Saved data entries

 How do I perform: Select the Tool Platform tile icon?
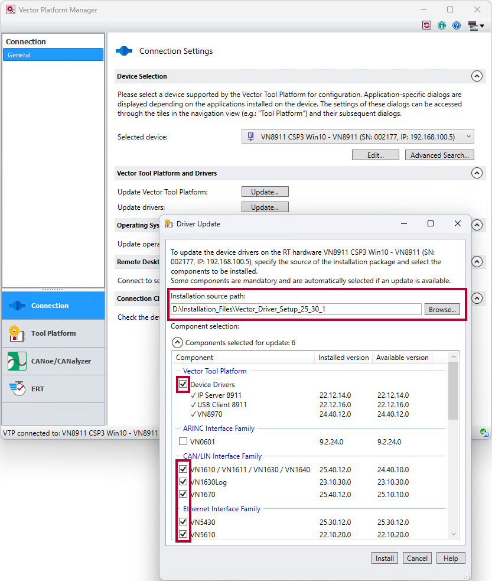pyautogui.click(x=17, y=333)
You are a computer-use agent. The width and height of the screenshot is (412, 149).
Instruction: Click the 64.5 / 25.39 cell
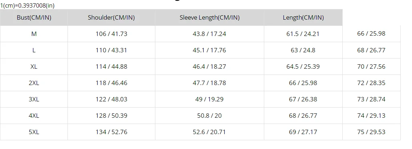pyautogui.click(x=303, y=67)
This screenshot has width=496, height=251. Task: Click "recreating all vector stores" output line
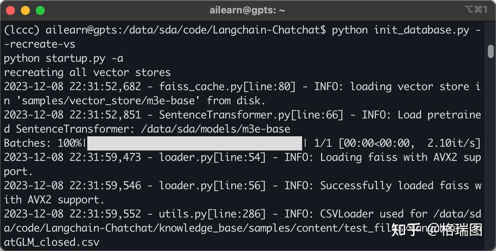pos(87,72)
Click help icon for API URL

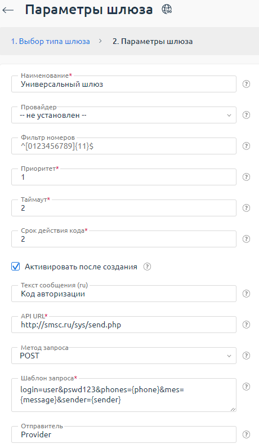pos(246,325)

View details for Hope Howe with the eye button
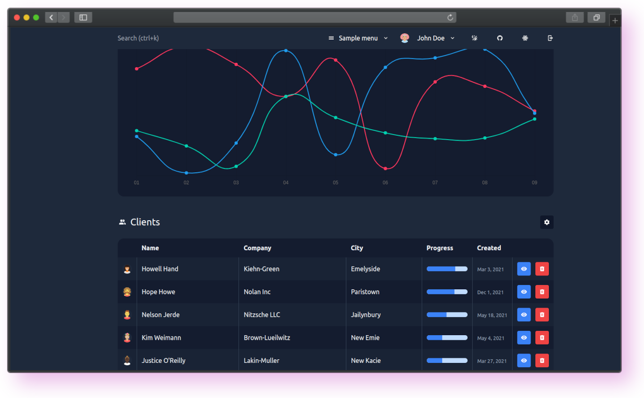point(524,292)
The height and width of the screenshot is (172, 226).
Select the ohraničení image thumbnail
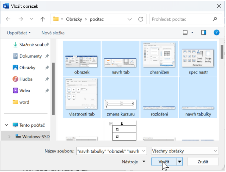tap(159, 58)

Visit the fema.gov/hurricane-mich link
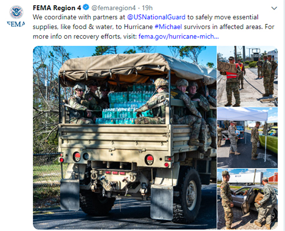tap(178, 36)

--

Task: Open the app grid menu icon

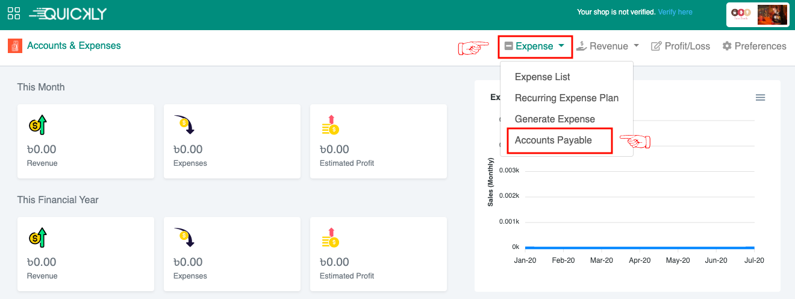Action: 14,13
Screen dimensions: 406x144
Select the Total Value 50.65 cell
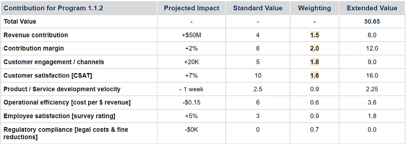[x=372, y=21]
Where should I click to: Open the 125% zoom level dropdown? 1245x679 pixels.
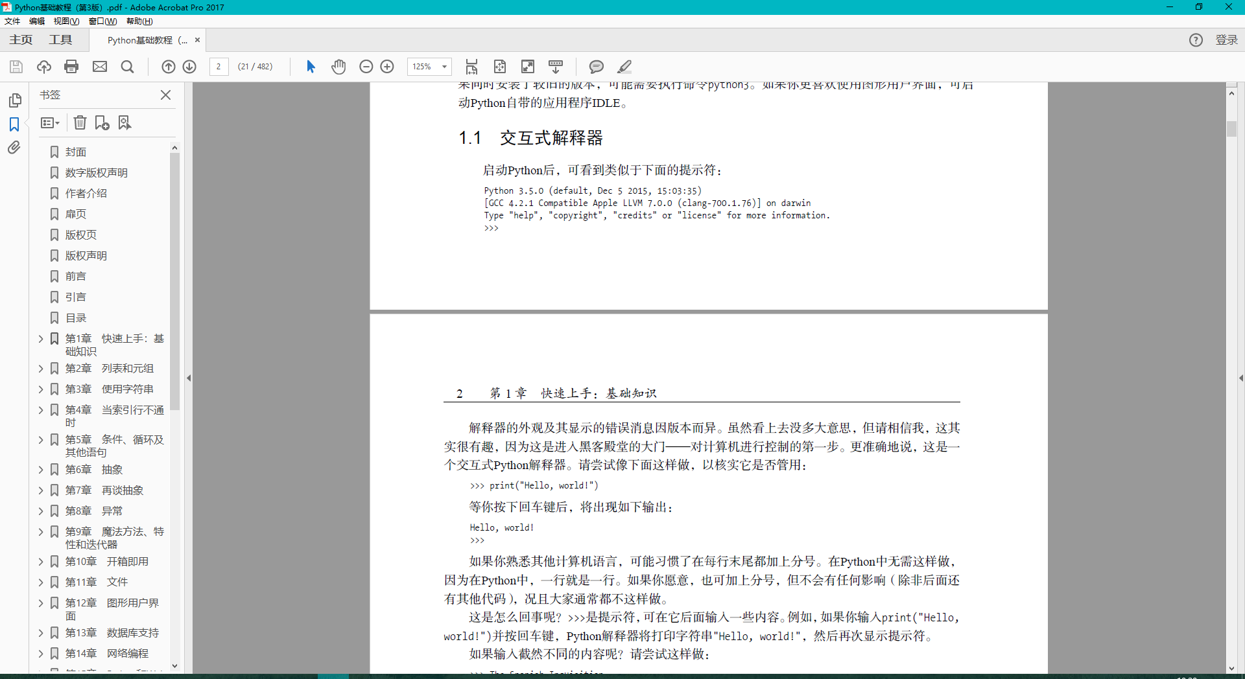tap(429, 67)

#### WORK TO BE COMPLETED
Pictures aside, print exactly the lines above starting with the one containing "Instruction: Click the 64.5 / 25.39 cell" and going on through the one containing "The height and".

#### SOLUTION TO THIS TASK
Instruction: Click the 64.5 / 25.39 cell
pyautogui.click(x=303, y=67)
This screenshot has width=496, height=251. Task: Click "recreating all vector stores" output line
pos(87,72)
Click help icon for API URL

pos(246,325)

View details for Hope Howe with the eye button
point(524,292)
The height and width of the screenshot is (172, 226).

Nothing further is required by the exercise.